The Orionid meteor shower is an annual occurrence in mid autumn. The Orionids were named after the constellation Orion, from which the shower appears to originate, just over Betelgeuse. The meteors don’t really originate from there, but naming it after the constellation helps skywatchers remember where to look.
The Orionid meteors are fragments of Halley’s Comet and can put on quite a show, with as many as 50-70 sightings per hour on certain years. The meteors can travel 148,000 mph (66 km/s) into our atmosphere. These speeds are enough to give the meteors a glowing train as they burn up, creating the "shooting star" effect that we see.
Spotting the meteors takes a bit of work. It is important to go to a rural area that is not affected by city lights and give your eyes adequate time to adjust to the dark.
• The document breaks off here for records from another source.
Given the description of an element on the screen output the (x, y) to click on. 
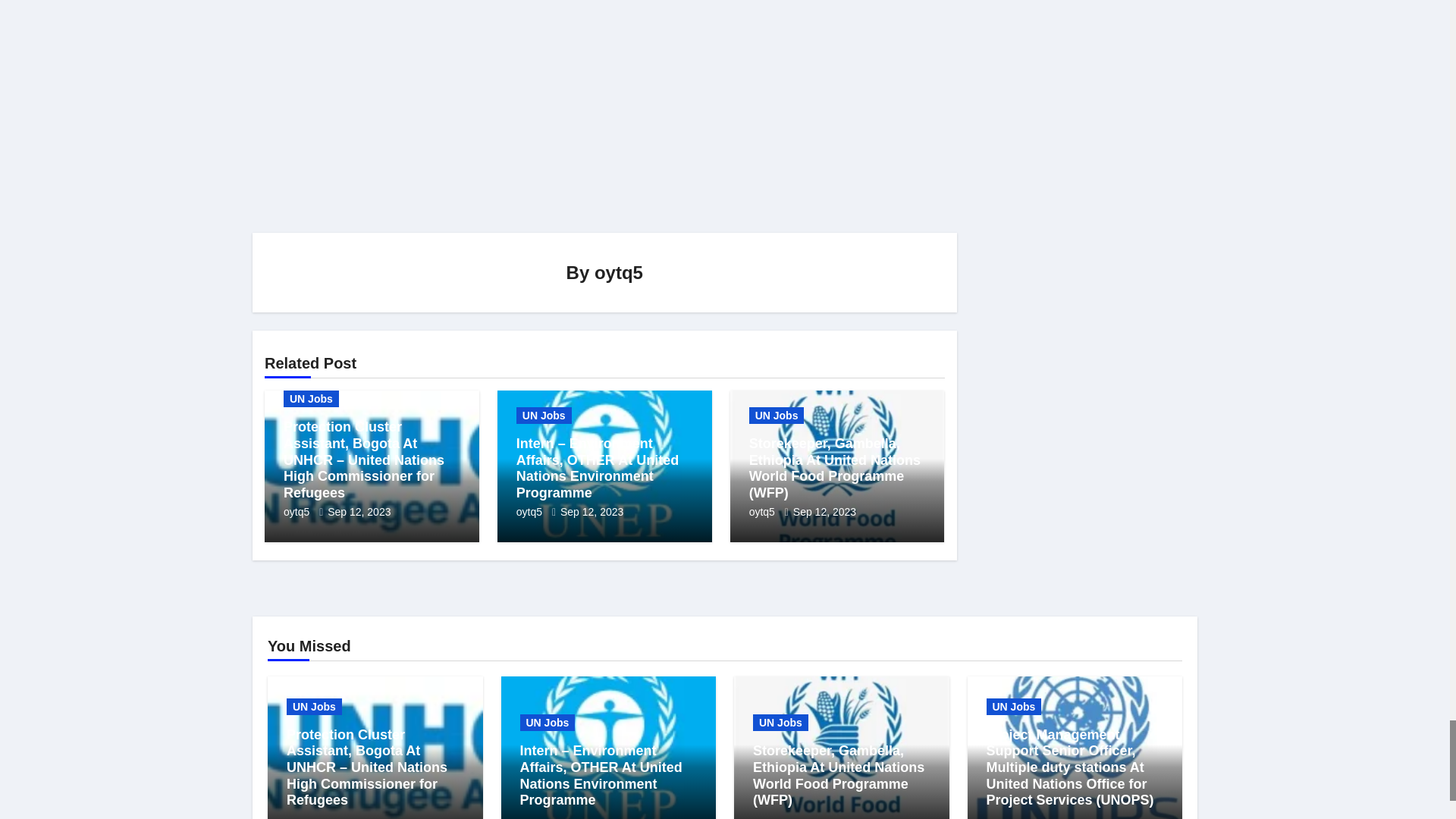
Sep 12, 2023 (358, 511)
Sep 12, 2023 (591, 511)
oytq5 (530, 511)
UN Jobs (311, 398)
UN Jobs (544, 415)
oytq5 (618, 272)
oytq5 (298, 511)
UN Jobs (777, 415)
Given the description of an element on the screen output the (x, y) to click on. 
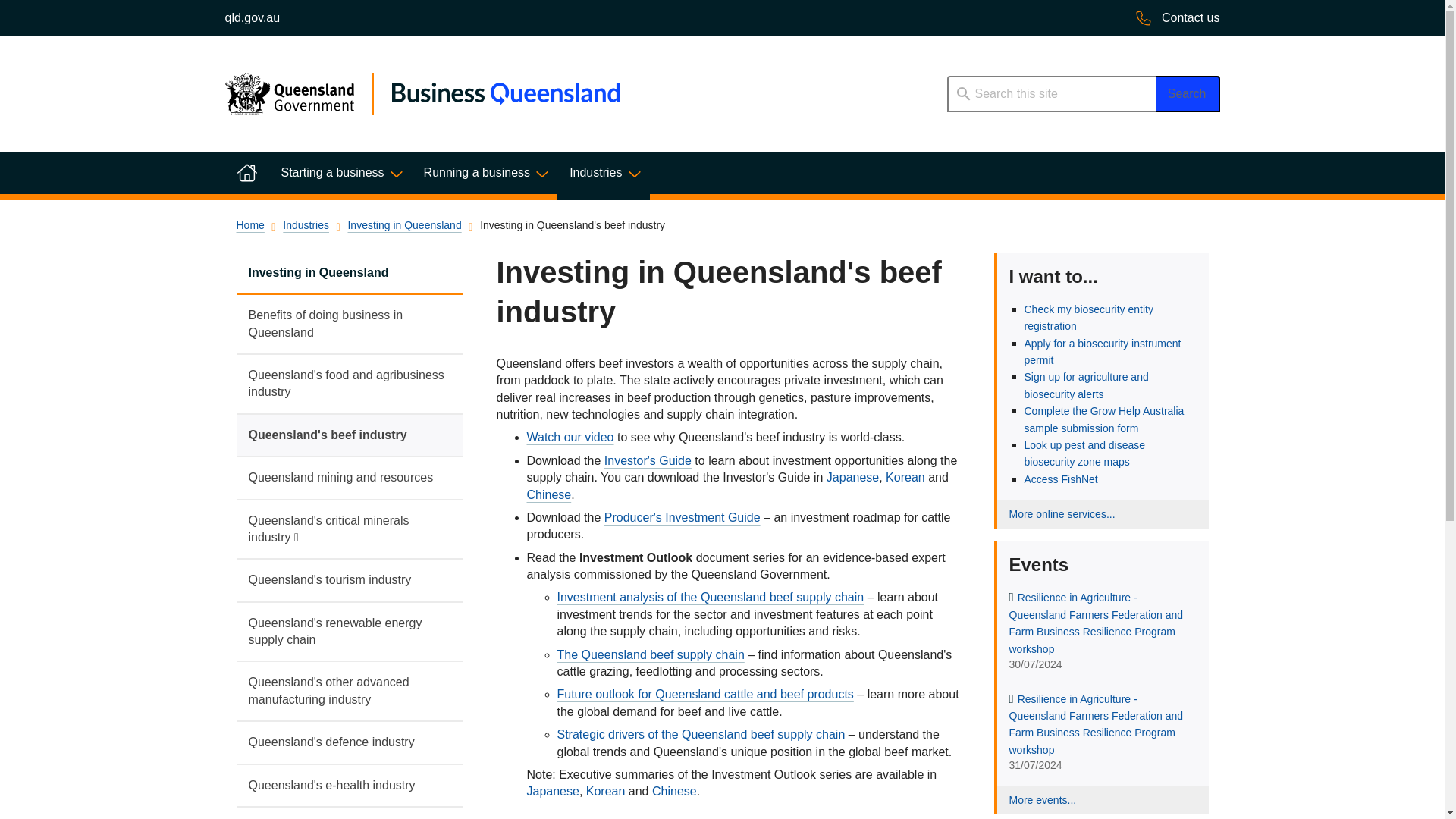
Running a business (484, 172)
Search (1188, 94)
Home (245, 172)
Starting a business (338, 172)
Search this site (1050, 94)
qld.gov.au (251, 18)
Contact us (1177, 18)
The meteors are not particularly bright and can get washed out by competing lights very easily. This meteor shower can be seen from both the Northern and Southern hemispheres, and is most visible in the predawn hours.
Unfortunately, 2013 was not a good year for viewing the Orionids. The peak of this year's shower happened to coincide with a bright, waning gibbous moon, which washed them out almost entirely. City lights compounded the problem, leaving very few places that could get a good luck at the meteors. Fortunately there was a live webcast on the 20th at the peak of the shower, courtesy of the Slooh Space Camera. If you missed out on seeing the event live, Slooh has posted the video online, so you won’t miss a minute. There’s over 8 hours of footage each from the two nights when the Orionids were at the peak. Some commentary is provided on the videos.